## start Raw data
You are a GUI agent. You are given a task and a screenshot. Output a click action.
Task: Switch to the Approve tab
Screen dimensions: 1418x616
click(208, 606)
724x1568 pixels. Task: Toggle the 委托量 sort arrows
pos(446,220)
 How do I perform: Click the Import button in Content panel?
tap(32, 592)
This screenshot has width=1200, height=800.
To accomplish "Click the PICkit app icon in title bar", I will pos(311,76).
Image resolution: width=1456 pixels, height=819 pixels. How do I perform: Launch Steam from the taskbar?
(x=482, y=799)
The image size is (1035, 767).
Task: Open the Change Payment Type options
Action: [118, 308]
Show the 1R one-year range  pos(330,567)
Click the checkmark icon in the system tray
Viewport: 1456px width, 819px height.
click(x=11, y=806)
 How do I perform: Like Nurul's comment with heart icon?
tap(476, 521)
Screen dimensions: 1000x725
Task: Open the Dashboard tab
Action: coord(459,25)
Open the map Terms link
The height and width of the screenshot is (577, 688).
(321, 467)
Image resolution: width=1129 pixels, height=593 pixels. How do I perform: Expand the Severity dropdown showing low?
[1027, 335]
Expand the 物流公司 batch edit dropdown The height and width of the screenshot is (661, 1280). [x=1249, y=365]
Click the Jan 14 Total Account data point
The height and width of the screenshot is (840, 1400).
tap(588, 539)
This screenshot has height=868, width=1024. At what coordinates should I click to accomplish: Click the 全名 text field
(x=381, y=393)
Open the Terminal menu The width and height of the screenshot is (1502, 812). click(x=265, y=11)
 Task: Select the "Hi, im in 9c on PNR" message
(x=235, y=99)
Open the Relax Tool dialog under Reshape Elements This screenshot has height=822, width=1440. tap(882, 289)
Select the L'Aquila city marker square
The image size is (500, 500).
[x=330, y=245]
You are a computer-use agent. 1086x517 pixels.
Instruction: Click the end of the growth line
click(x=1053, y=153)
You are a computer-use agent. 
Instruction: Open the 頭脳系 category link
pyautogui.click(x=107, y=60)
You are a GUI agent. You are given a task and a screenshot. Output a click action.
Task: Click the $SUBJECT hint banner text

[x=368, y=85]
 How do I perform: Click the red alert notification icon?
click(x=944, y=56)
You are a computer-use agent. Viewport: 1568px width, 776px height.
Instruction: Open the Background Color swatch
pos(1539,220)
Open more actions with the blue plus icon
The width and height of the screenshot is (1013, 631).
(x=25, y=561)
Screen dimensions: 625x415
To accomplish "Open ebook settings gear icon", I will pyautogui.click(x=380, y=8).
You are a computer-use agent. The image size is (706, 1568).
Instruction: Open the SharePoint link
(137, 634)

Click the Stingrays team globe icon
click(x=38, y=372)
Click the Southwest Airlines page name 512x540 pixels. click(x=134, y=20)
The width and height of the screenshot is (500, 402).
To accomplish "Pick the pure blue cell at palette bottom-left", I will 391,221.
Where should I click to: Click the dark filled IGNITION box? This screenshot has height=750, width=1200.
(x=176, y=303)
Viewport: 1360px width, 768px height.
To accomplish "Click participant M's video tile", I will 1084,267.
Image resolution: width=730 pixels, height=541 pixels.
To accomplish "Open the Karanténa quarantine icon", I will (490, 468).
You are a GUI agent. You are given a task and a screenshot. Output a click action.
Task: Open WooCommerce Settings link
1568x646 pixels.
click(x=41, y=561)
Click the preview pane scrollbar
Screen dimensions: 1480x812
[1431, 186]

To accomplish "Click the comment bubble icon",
## end Raw data
→ **Your instructions**
Rewrite the stretch of the listing from its start through the line containing "I will pos(311,76).", keeping the requests, and shift every coordinate in the answers by adding 142 to it.

→ **Task result**
You are a GUI agent. You are given a task and a screenshot. Output a click action.
Task: Switch to the Approve tab
Screen dimensions: 1418x616
click(350, 748)
724x1568 pixels. Task: Toggle the 委托量 sort arrows
pos(588,362)
 How do I perform: Click the Import button in Content panel?
tap(174, 734)
This screenshot has width=1200, height=800.
To accomplish "Click the PICkit app icon in title bar", I will pos(453,218).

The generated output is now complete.